Shares of Precision Drilling (TSE:PD)(NYSE:PDS) slid after cutting its planned capital expenditures for this year amid the weak oil price environment, and announcing the sale of its U.S. coil tubing assets for a total of C$44 million.
The Calgary, Alberta-based oil and gas services provider said it has cut its 2014 capital expenditures budget to $885 million, down $23 million from its previous guidance.
It has carried forward $350 million of capital expenditures to next year's budget, which is now estimated at $493 million.
The company said its plans for 2015 include $361 million for expansion capital, as well as $112 million for sustaining and infrastructure expenditures and $20 million to upgrade existing rigs.
Its expansion capital plan includes the completion and deployment of 16 new build drilling rigs, the bulk of which will be in the U.S.
Following this, Precision said it expects to idle its rig building activity until commodity prices improve and it sees rising new build demand from customers.
The company will have a total of 238 Tier 1 drilling rigs upon delivery of all the announced new builds --- expected sometime in the middle of 2015 --- up from some 93 in 2009.

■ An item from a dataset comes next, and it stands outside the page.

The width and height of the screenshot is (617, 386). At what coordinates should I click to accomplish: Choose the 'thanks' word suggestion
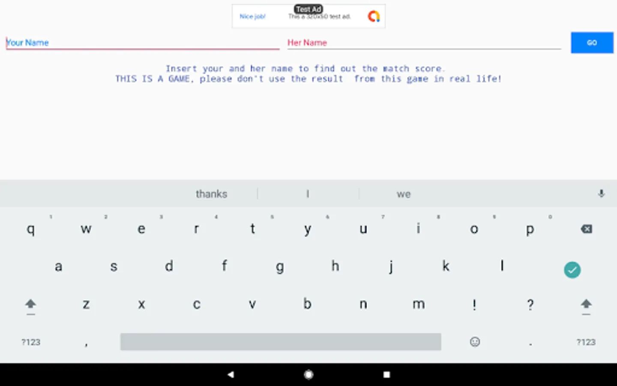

"Our Tier 1 fleet helps deliver maximum efficiency, which is desired by our customers in any commodity price environment," said chief executive officer, Kevin A. Neveu.
"While the current market is adjusting to recent rapid oil price declines, we remain intensely focused on cost management with a variable cost business model and balance sheet designed to address changing market conditions.
"We remain focused on generating strong cash flow from our existing asset base, prudently selecting the most attractive capital projects and returning value to shareholders in the form of share price appreciation and dividends," he added.
Separately, the company also announced that it has divested its U.S. coil tubing assets for a total of C$44 million in cash, with the transaction closing on November 28. It said it will focus on delivering its services through its remaining completion and production business lines in Canada and the U.S.
Precision provides customers with an extensive fleet of contract drilling rigs, directional drilling services, well service and snubbing rigs, coil tubing services, camps, rental equipment, and water treatment units.
Shares tumbled 6.6 percent in Toronto, to C$6.40 as of 10:30am ET, stretching this year's losses to over 35 percent.